→ Task item
Reproduce only this part of the listing: the line with "Task: Open 'Stretching for Success' lesson", plus every line after it through the last.
─── Provided records ───
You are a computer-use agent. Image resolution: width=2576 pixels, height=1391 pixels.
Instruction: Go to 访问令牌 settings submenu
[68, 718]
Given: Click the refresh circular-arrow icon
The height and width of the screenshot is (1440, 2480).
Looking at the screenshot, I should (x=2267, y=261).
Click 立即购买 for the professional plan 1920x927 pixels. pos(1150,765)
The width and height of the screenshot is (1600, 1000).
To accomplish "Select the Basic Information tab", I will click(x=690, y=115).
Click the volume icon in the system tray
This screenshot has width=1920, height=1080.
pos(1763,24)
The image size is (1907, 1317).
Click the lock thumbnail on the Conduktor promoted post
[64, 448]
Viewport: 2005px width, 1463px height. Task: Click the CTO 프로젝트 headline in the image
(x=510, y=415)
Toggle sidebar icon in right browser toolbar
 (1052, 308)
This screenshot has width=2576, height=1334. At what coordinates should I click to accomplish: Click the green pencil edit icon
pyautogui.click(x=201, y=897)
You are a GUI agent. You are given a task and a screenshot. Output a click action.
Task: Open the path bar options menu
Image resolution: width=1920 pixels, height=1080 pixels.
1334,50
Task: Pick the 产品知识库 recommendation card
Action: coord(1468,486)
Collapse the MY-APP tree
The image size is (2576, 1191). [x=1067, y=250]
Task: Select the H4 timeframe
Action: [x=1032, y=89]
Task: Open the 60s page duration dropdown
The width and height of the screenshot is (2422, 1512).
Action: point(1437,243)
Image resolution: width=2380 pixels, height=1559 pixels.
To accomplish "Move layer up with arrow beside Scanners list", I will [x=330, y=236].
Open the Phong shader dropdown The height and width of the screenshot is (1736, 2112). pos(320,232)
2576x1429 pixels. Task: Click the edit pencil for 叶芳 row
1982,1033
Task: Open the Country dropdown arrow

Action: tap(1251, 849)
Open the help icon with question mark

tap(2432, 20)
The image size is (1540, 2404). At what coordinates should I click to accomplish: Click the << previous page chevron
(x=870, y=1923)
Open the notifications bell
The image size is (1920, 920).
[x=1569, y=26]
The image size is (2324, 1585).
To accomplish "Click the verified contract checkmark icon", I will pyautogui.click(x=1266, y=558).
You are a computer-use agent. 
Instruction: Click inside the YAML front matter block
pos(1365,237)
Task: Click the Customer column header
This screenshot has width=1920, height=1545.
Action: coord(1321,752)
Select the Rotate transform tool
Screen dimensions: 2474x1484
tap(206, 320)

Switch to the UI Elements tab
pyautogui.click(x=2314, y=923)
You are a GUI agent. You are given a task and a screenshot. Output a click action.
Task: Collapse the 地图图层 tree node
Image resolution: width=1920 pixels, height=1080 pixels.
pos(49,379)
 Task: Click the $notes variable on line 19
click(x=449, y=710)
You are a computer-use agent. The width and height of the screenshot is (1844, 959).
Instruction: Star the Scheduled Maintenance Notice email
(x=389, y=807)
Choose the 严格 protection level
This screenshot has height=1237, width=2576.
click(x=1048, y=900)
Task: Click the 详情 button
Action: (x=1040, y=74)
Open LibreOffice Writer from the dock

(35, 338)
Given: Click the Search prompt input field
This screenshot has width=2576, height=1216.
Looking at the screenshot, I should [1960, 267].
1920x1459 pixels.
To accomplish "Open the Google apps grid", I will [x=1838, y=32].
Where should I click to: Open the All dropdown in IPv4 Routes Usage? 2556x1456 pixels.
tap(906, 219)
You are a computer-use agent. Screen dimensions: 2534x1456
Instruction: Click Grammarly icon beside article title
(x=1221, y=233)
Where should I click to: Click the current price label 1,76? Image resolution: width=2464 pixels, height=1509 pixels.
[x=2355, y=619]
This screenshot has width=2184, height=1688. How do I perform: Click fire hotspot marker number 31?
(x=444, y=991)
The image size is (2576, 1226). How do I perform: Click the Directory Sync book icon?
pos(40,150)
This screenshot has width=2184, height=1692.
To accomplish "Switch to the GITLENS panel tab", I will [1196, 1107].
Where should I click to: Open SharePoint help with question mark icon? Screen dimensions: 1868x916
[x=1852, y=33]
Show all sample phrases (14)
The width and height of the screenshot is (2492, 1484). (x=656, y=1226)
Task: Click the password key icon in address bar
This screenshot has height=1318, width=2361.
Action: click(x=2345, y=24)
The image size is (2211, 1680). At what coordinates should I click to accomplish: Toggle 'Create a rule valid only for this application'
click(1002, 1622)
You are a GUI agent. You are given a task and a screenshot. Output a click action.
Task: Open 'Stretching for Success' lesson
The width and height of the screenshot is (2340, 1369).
───
→ Exercise solution
Task: Open 'Stretching for Success' lesson
The width and height of the screenshot is (2340, 1369).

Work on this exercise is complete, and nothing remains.